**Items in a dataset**
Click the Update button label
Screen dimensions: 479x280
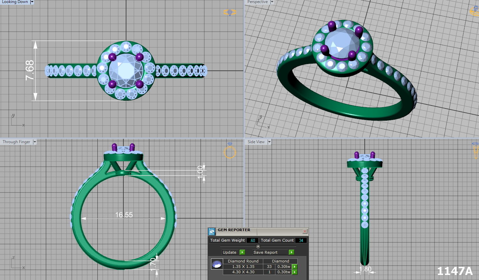coord(230,252)
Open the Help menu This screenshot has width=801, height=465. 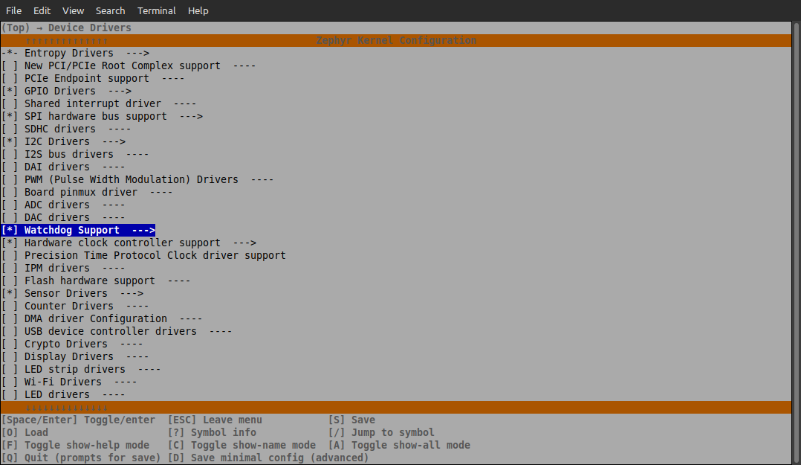click(x=198, y=10)
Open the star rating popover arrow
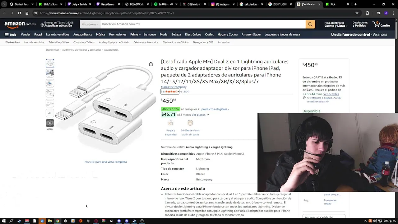This screenshot has height=224, width=398. [179, 92]
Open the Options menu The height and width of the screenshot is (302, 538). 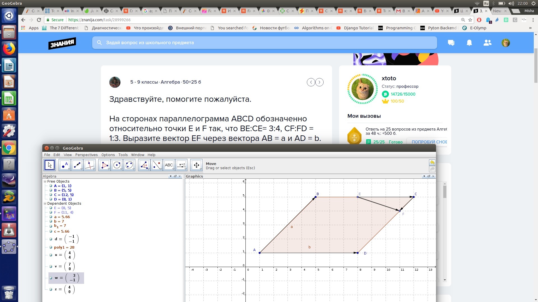point(108,155)
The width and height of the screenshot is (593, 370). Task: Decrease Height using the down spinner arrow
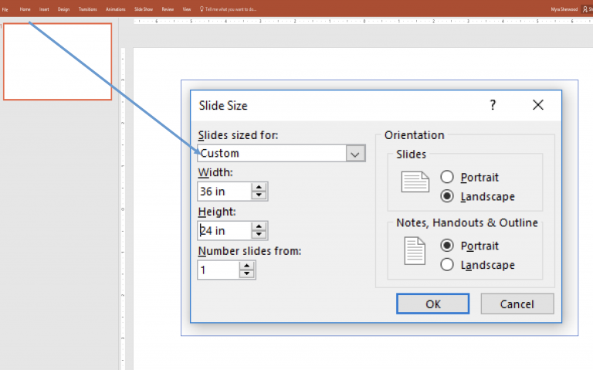pyautogui.click(x=259, y=234)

**Exercise directions**
Find every line in the records above that contains the word "arrow" with matching case, and copy each of those lines.

**Task result**
Open the star rating popover arrow
The width and height of the screenshot is (593, 370). Task: Decrease Height using the down spinner arrow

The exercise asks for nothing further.